=== Begin Enclosure ===

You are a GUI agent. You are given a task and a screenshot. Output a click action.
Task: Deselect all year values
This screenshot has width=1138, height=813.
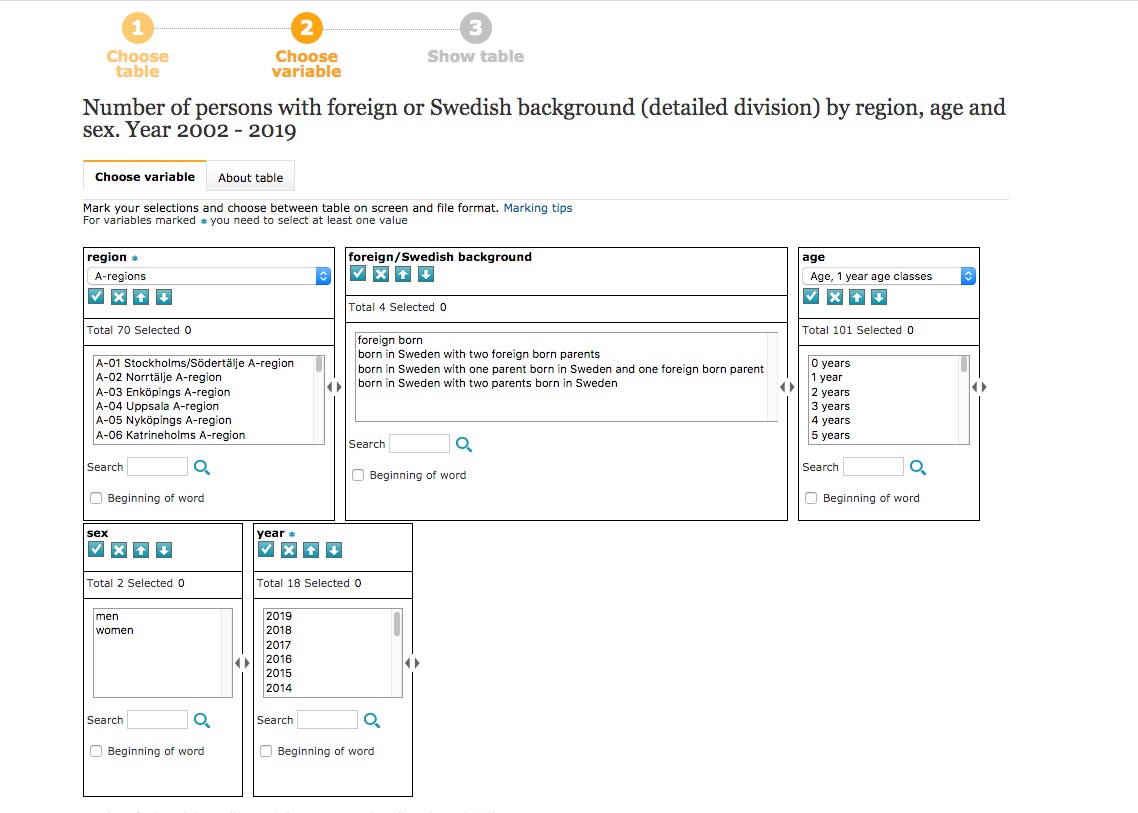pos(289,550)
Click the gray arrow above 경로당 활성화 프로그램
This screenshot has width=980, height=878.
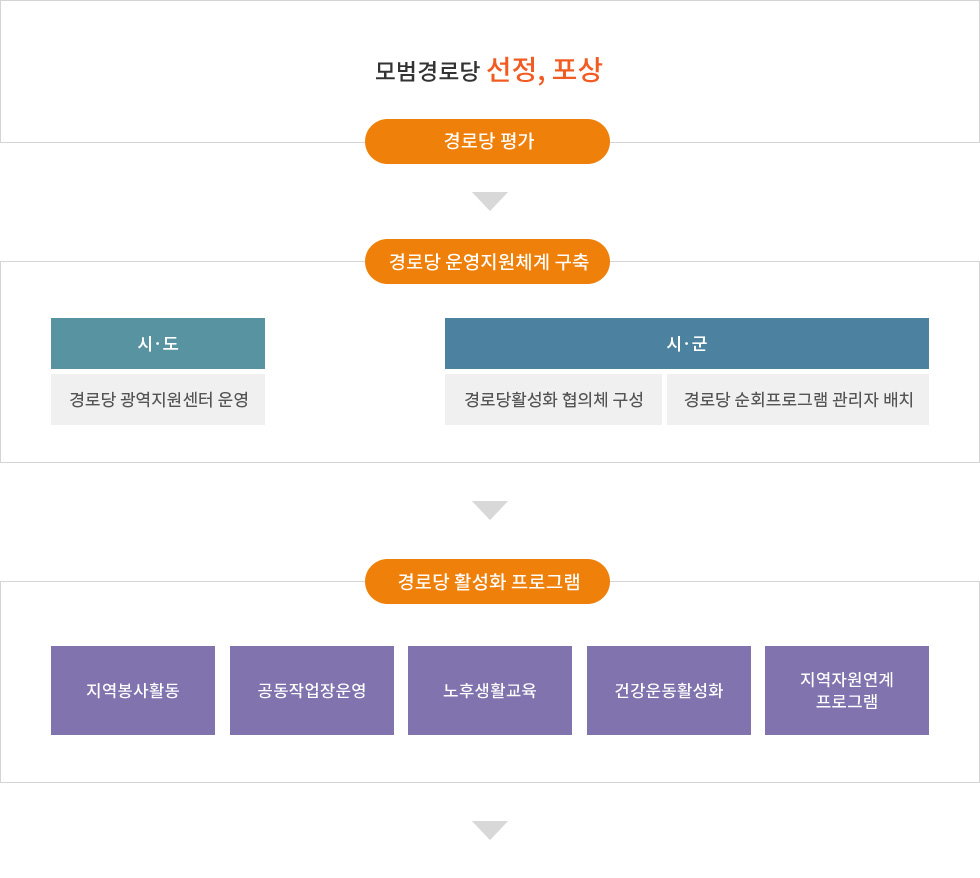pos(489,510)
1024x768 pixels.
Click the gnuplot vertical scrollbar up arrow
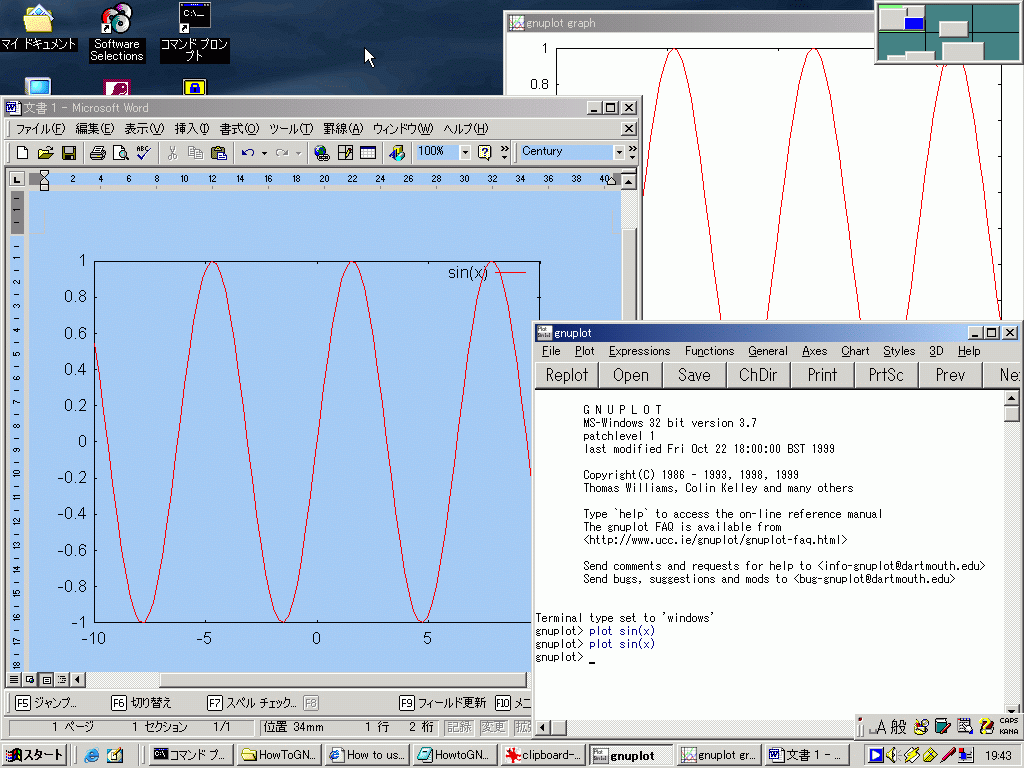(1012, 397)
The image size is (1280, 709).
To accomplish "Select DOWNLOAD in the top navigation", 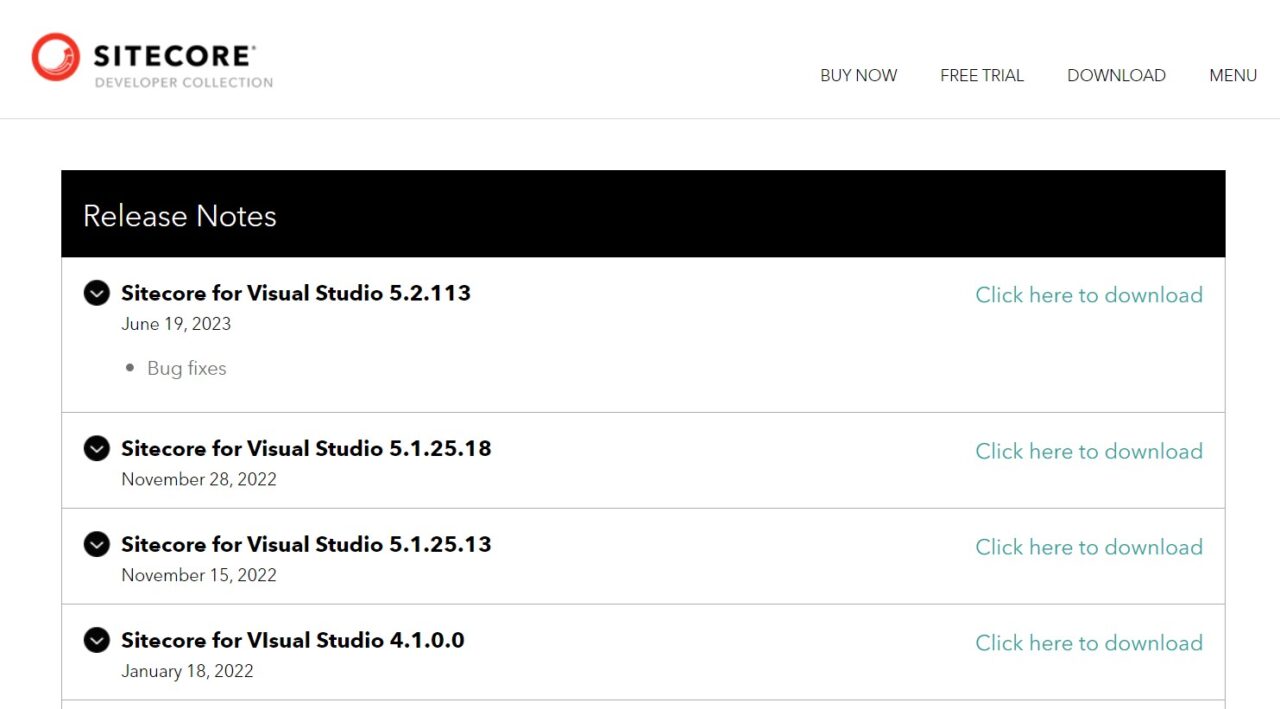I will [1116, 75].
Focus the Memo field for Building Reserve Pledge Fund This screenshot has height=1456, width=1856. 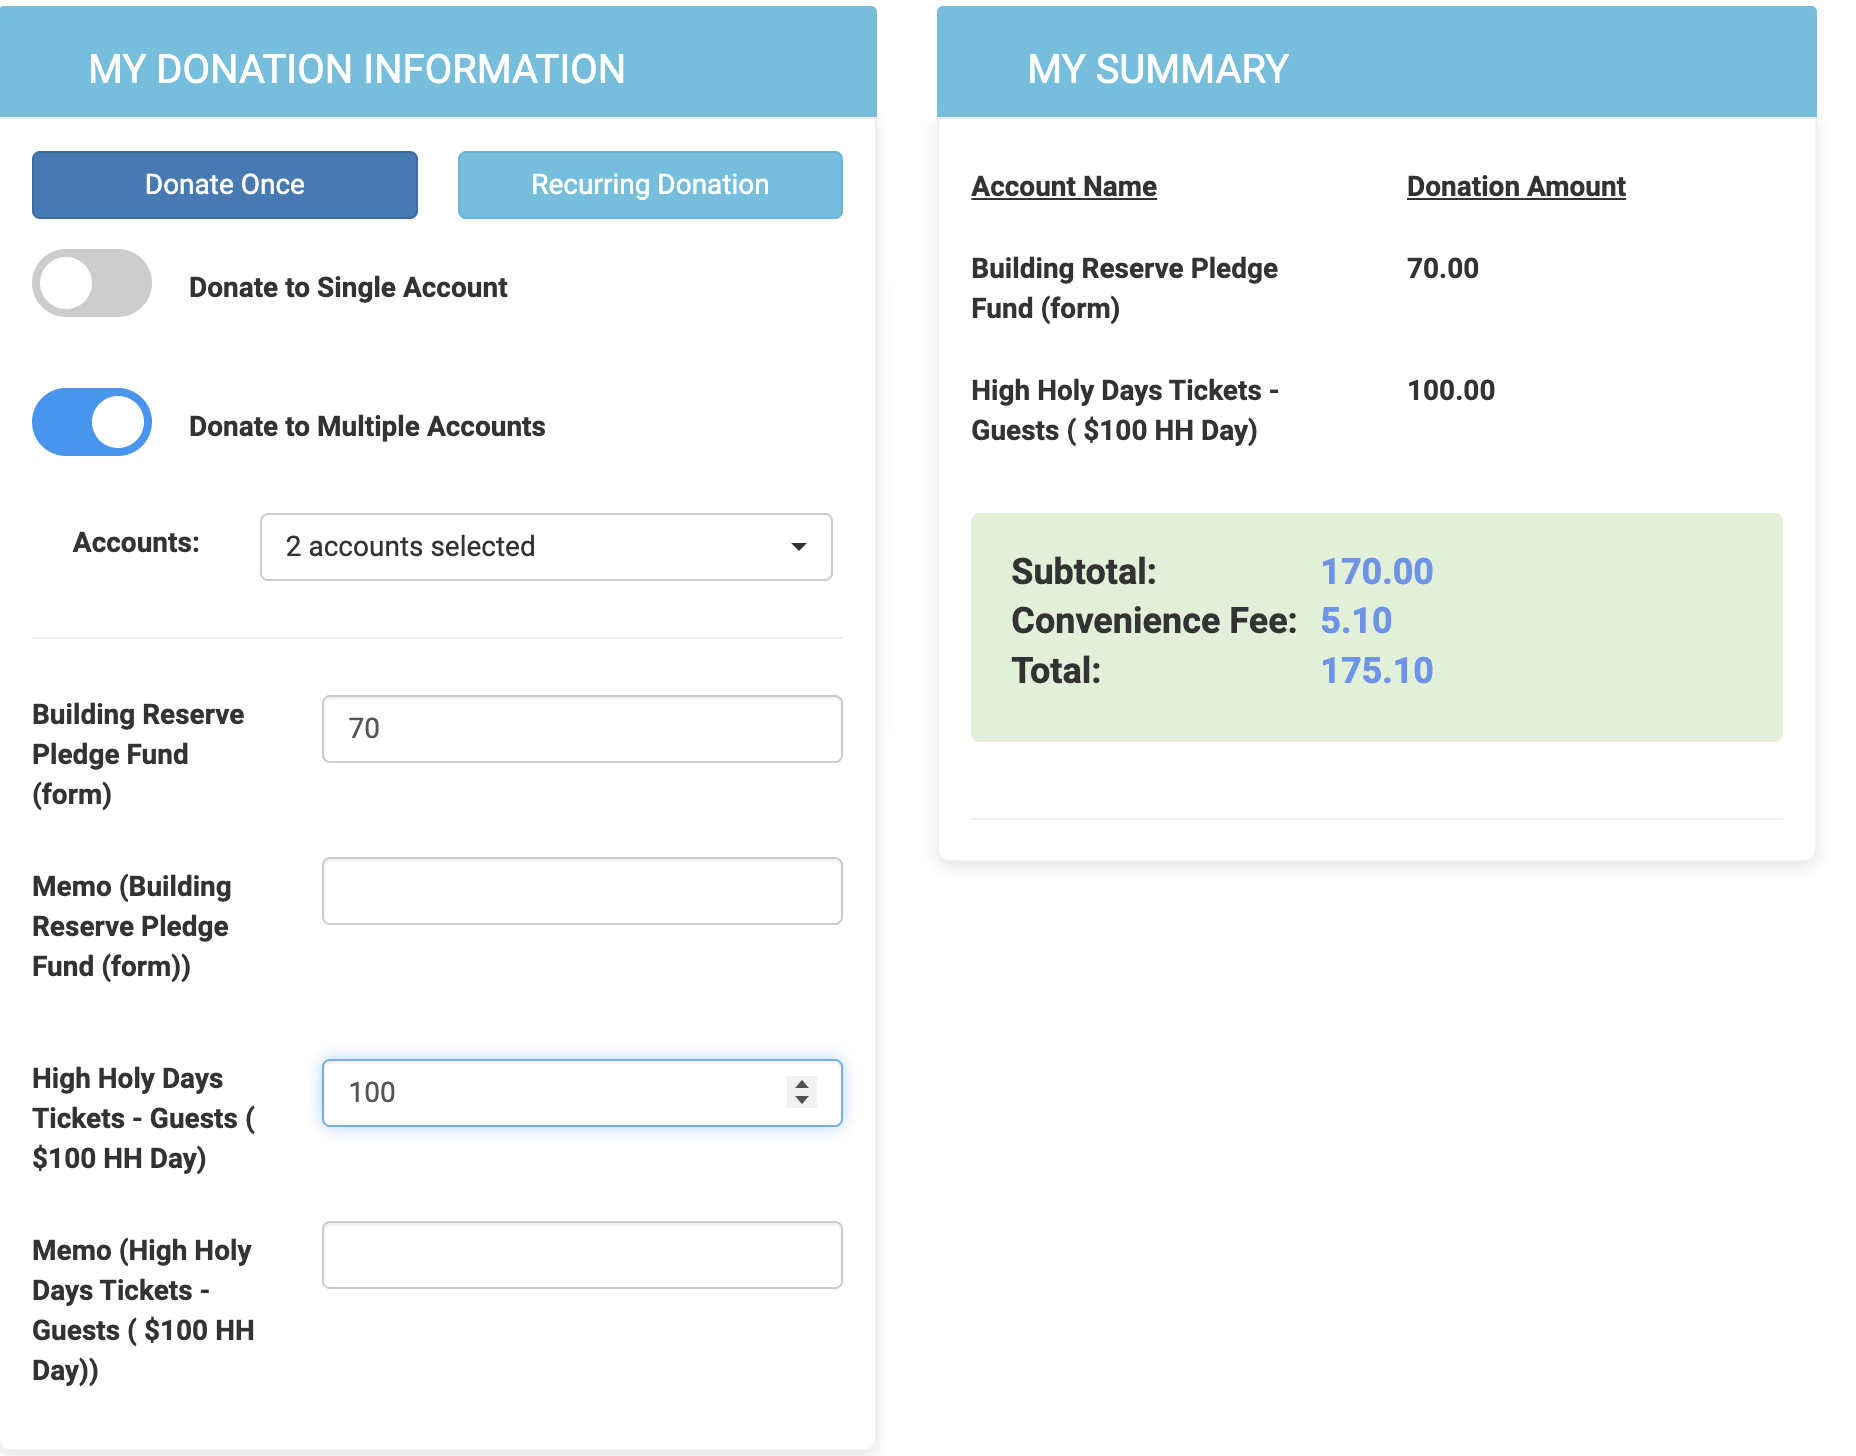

=== End Enclosure ===

Problem to solve - The line containing "1024x768 pixels." marks the end: transcribe every line from the start of the listing up to and including it, minus the pictures.

Completed task -
You are a GUI agent. You are given a task and a screenshot. Output a click action.
Task: Deselect all year values
This screenshot has width=1138, height=813.
pos(289,550)
Click the gray arrow above 경로당 활성화 프로그램
This screenshot has width=980, height=878.
pos(489,510)
1024x768 pixels.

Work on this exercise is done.